START Study material

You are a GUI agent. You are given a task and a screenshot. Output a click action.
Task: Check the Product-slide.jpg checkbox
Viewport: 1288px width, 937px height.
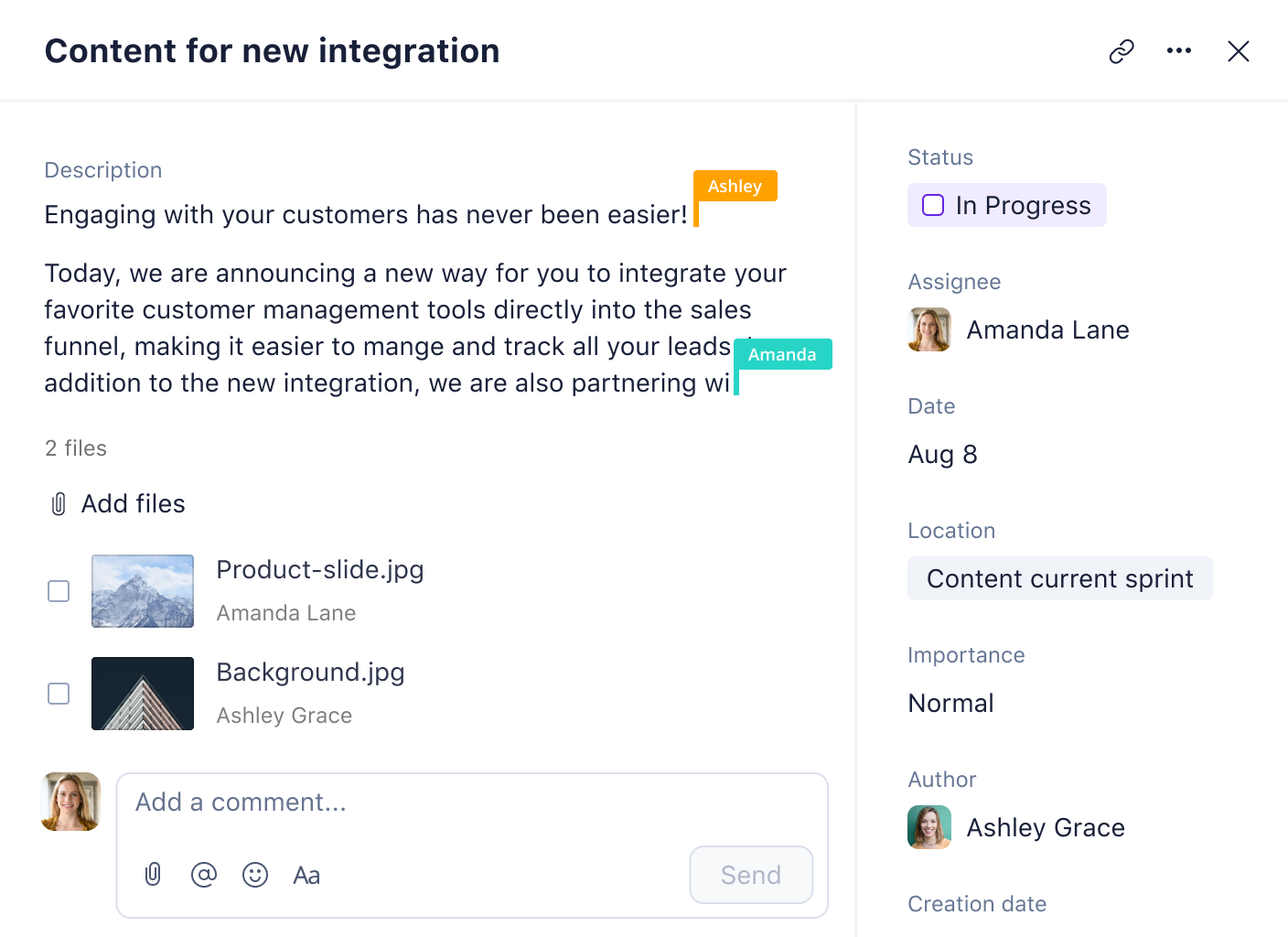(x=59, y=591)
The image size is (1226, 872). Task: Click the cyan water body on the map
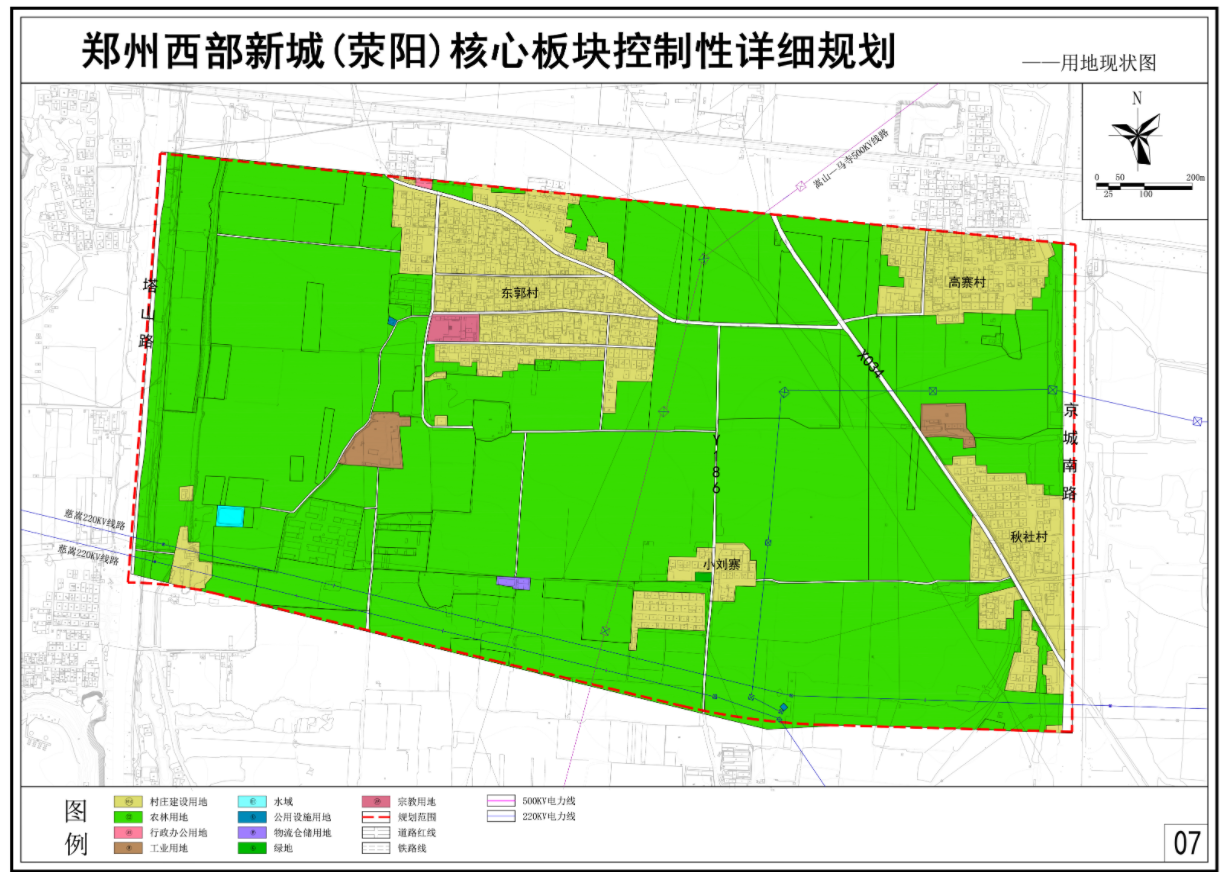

END Study material

◆ Exercise directions ◆
Transcribe all entries above exactly. Drop the pictures.

◆ Solution for this exercise ◆
You are a GUI agent. You are given a task and a screenshot. Output a click action.
Task: Check the Product-slide.jpg checkbox
Viewport: 1288px width, 937px height.
(x=59, y=591)
The image size is (1226, 872). Task: Click the cyan water body on the map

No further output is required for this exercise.